When cousin Victor arrives for the summer, he brings with him his own personal maid, Alicia, who, because she is light-skinned and from a different region of Mexico, fits uneasily into the household staff, most of whom are from the area near the river. The river, which divides the town and around which the poor are clustered in shanties, functions something like Boo Radley’s house in “To Kill a Mockingbird.” The children are ineluctably drawn to its danger and mystery.
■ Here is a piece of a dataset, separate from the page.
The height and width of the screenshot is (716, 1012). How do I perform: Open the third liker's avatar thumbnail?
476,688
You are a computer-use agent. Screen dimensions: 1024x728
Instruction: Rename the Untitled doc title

Andrea and Victor are no ordinary children. They are distinguished not only by their privileged lives but also by their penchant for mischief: “Those first days of that summer Victor and I were particularly destructive. Sometimes our goal would be to do fifty bad things before lunch. . . . The club our families belonged to offered the greatest opportunity. Stealing glasses from the bar and breaking them in the parking lot, leaving faucets running, stuffing toilets with wash towels . . . standing by the side of the road yelling obscenities to people who drove by was thrilling. We loved stealing, especially from Popeye’s, a store near their house.”

Popeye’s is owned by Don Pancho, “a dark, thick, smelly man,” and his “fleshy” wife Armida. One day, the children discover stairs that lead to a loft above the store, where a space between the floorboards allows them to spy on the rooms below. There they discover “sin” by witnessing sexual acts. Armida “sells touches” to high school boys who come to the store while her husband takes his daily siesta. “Watching Armida sell touches,” says Andrea, “became our favorite thing to do.”

The children reason that since Armida is a mala mujer --a bad woman--the money she receives from the boys also must be bad. But they will make it good. They decide to steal the money, which is stashed in a coil of rope. They intend to use it to buy presents for the poor children who live down by the river. But the theft of the money instead sets off a tragic chain of events. The children loose upon the world the demons of violence and revenge. A curse, they are convinced, has descended upon their house. The ensuing deaths, beatings, expulsions, suicide and familial ruptures occur against the background of Andrea and Victor’s increasing obsession with what constitutes good and evil. How can they do penance for such damage? What must they confess?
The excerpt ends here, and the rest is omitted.